Re: Break-in attempt from 203.197.38.247

[Jason Storm <sec () ORGONE NEGATION NET>]

if youre running a kernel that allows loadable modules, you cant trust
anything.

even if youre not, if you havent tripwired your kernel, you cant be sure
the attacker didnt replace it with one that supports modules.

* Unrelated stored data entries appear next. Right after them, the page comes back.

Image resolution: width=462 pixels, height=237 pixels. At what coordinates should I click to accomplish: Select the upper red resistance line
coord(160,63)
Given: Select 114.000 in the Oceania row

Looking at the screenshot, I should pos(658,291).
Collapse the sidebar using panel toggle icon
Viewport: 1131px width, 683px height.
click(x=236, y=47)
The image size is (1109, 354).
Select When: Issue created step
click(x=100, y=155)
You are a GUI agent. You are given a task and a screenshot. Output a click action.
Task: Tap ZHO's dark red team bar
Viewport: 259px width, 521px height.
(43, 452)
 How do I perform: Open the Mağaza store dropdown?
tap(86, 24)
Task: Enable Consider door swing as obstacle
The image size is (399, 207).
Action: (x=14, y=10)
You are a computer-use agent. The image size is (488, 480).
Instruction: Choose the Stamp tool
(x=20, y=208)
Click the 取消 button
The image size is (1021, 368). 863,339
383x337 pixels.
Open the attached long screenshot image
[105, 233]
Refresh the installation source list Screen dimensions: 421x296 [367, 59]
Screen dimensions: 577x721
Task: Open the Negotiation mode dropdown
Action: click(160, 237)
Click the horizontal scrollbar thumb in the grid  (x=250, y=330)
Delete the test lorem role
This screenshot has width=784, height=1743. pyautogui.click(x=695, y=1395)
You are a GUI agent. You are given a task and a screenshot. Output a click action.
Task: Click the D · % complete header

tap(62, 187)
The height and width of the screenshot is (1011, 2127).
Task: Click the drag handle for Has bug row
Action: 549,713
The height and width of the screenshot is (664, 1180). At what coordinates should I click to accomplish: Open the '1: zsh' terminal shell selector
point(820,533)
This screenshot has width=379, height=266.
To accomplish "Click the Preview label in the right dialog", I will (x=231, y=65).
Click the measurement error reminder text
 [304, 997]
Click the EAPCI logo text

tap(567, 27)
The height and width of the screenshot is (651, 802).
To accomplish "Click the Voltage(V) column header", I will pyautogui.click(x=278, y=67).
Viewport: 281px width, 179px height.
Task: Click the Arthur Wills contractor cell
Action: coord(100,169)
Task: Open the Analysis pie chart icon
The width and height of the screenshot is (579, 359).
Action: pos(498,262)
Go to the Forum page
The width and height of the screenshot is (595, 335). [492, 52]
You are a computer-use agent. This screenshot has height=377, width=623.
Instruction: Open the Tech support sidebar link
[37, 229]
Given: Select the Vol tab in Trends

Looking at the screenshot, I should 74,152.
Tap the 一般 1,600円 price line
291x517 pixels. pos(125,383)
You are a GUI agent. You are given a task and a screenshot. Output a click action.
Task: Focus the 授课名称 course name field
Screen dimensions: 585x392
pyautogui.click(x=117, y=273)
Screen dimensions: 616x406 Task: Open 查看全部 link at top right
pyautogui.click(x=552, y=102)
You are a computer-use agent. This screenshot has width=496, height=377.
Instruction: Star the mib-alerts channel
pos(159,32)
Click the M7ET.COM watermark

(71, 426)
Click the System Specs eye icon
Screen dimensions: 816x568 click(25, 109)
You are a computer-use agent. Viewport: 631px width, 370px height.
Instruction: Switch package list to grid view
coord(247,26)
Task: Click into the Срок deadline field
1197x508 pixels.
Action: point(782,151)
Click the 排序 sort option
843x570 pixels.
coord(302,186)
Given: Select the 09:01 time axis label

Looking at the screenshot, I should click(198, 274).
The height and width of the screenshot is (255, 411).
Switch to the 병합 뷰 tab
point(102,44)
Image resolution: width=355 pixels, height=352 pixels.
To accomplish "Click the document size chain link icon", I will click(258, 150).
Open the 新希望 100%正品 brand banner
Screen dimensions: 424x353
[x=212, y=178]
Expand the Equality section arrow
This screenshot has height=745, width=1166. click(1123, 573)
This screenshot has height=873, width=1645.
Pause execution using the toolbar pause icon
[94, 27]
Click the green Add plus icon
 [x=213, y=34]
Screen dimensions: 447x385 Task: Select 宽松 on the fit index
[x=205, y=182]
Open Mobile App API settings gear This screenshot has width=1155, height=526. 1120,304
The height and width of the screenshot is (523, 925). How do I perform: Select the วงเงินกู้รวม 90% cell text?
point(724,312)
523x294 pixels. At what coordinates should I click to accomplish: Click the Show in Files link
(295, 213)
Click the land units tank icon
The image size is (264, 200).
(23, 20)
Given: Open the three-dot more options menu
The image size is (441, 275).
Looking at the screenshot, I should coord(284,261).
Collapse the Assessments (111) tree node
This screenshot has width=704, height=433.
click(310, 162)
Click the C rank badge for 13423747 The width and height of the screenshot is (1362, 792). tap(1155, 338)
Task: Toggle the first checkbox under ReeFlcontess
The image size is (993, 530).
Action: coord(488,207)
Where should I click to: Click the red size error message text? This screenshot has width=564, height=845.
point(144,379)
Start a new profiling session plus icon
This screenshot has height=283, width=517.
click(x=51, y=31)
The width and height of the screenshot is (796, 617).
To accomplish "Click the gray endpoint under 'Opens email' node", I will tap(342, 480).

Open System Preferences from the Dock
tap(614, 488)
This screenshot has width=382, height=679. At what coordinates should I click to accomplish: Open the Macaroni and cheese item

modular rootkits are nothing exotic.  anyone who has examined many
compromised linux boxes and not bumped into them probably is not looking
correctly.

-jason storm
 negation industries

 On Thu, 24 Aug 2000, Valdis Kletnieks wrote:

> On Thu, 24 Aug 2000 11:23:48 -0000, Nick Phillips <nwp () CHECKAPRICE COM>  said:
> > On Wed, Aug 23, 2000 at 01:09:08PM -0400, Valdis Kletnieks wrote:
> > > You may wish to re-try the 'ls' with a known good 'ls' binary retrieved
> > > off the installation CD or someplace.
> > Not sufficient. Everything that ls depends on needs to be known good too...
> > this includes libs, kernel... ;)
>
> Well.. Yeah.  but I've not seen TOO many rootkits that trojan libc.a or
> the kernel (although I've seen a few Linux-based loadable modules)...
>
> Do you trust your install CD?  This is actually a serious question.
>
> @ARTICLE{Trusting.Trust,
>         author={Ken Thompson},
>         title={Reflections on Trusting Trust},
>         journal={Communications of the ACM},
>         volume=27,
>         number=8,
>         month=Aug,
>         year=1984,
>         pages="761-763"
> }
>
> --
>                               Valdis Kletnieks
>                               Operating Systems Analyst
>                               Virginia Tech